Information flows for universal control in systems
This talk explores ideas in universal control as a parallel to universal communication and compression. For such control systems with uncertain parameters, we explore the value of side-information in control as a parallel to the value of information in portfolio theory à la Cover.
Estimation is the natural bridge between information theory and control. While control and estimation are traditionally thought of as dual problems, we will see that systems with parameter uncertainty can break this duality, and hence provide an alternate perspective.
We first discuss the estimation and control of a system observed over a non-coherent channel, i.e. a channel with unknown and varying channel state. The system behaves differently than we might expect given existing results on non-coherent communication and the MMSE dimension: we show that the system cannot be meaningfully observed at all. Surprisingly, if the uncertainty is small enough the system can be controlled. The control action can shape the channel input and thus extract state information.

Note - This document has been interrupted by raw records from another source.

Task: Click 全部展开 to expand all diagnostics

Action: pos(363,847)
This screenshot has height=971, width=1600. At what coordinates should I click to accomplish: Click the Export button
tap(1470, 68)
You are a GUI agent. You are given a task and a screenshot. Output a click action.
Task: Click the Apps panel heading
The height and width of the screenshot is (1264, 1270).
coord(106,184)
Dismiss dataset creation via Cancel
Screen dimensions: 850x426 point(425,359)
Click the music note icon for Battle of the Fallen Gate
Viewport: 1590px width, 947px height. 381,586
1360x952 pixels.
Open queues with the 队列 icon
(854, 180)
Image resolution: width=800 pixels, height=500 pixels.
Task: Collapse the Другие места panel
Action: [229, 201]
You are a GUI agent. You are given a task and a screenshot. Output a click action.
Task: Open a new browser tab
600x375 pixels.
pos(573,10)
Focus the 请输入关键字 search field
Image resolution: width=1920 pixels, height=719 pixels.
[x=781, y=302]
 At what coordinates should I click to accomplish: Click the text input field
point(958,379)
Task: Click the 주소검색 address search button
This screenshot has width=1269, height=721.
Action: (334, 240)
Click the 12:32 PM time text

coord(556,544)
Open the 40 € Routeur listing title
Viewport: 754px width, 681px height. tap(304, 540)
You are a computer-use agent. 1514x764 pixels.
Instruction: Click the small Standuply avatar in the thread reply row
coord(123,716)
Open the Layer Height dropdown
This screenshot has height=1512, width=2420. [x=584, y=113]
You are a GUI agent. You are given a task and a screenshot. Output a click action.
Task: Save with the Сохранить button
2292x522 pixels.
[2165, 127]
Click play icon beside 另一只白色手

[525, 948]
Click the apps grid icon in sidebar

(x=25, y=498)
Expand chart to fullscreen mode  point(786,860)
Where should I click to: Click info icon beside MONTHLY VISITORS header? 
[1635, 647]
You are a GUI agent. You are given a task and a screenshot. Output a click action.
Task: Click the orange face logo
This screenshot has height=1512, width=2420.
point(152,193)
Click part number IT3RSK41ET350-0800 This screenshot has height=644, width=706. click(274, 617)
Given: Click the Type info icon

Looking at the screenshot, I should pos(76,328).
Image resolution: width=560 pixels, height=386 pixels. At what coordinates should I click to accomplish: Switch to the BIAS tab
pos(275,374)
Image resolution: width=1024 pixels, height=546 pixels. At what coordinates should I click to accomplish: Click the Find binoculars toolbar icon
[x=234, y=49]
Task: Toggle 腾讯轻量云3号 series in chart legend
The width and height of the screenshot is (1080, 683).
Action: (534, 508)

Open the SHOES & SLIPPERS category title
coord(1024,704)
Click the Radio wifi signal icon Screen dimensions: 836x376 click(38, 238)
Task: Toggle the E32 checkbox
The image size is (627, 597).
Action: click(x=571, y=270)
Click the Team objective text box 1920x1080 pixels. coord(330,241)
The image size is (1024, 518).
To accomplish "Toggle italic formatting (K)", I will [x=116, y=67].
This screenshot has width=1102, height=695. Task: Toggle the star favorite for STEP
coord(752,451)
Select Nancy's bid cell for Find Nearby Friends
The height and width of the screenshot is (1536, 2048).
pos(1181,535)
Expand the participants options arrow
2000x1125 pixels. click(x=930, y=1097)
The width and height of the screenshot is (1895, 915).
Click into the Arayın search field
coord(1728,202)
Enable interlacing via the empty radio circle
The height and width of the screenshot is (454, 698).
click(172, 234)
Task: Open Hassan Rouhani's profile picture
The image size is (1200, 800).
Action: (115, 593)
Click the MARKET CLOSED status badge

In the second example, we consider uncertainty on the control channel instead of on the observation channel. In contrast to the first example, here the control problem is harder than the observation problem. In both these examples, carry-free bit-level models adapted from wireless communication illustrate the information flows in the system.
Gireeja Ranade is a PhD candidate in the EECS department at UC Berkeley working with Prof. Anant Sahai. She received a S.B. in EECS from MIT in 2007 and an M.S. in EECS from UC Berkeley in 2009.